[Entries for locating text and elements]
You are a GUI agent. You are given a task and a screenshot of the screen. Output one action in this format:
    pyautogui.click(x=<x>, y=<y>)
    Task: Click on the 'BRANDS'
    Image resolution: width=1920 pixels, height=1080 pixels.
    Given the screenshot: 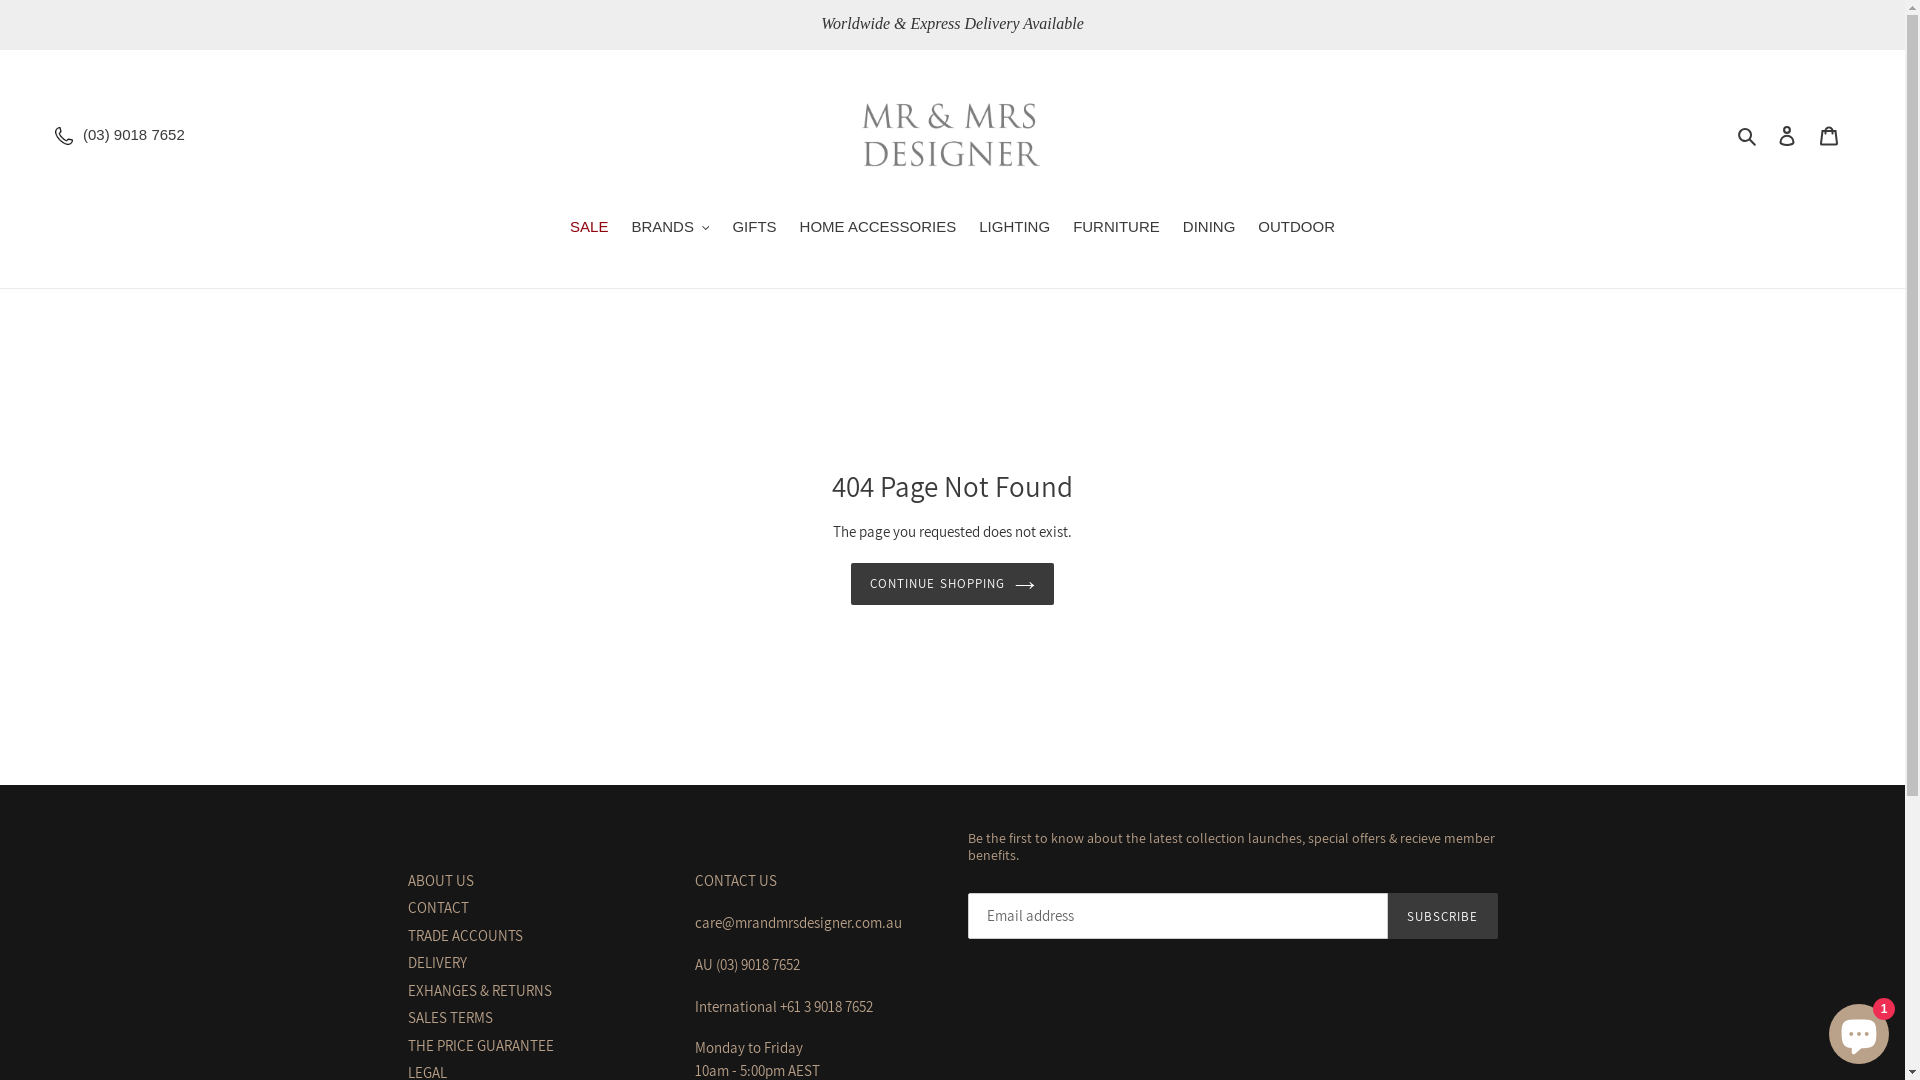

◆ **Description of the task**
Turn the lines of the records into a JSON list of strings, one string per line and no blank lines. Leave the pictures out of the answer.

◆ **Correct answer**
[
  "You are a GUI agent. You are given a task and a screenshot of the screen. Output one action in this format:",
  "    pyautogui.click(x=<x>, y=<y>)",
  "    Task: Click on the 'BRANDS'",
  "    Image resolution: width=1920 pixels, height=1080 pixels.",
  "    Given the screenshot: "
]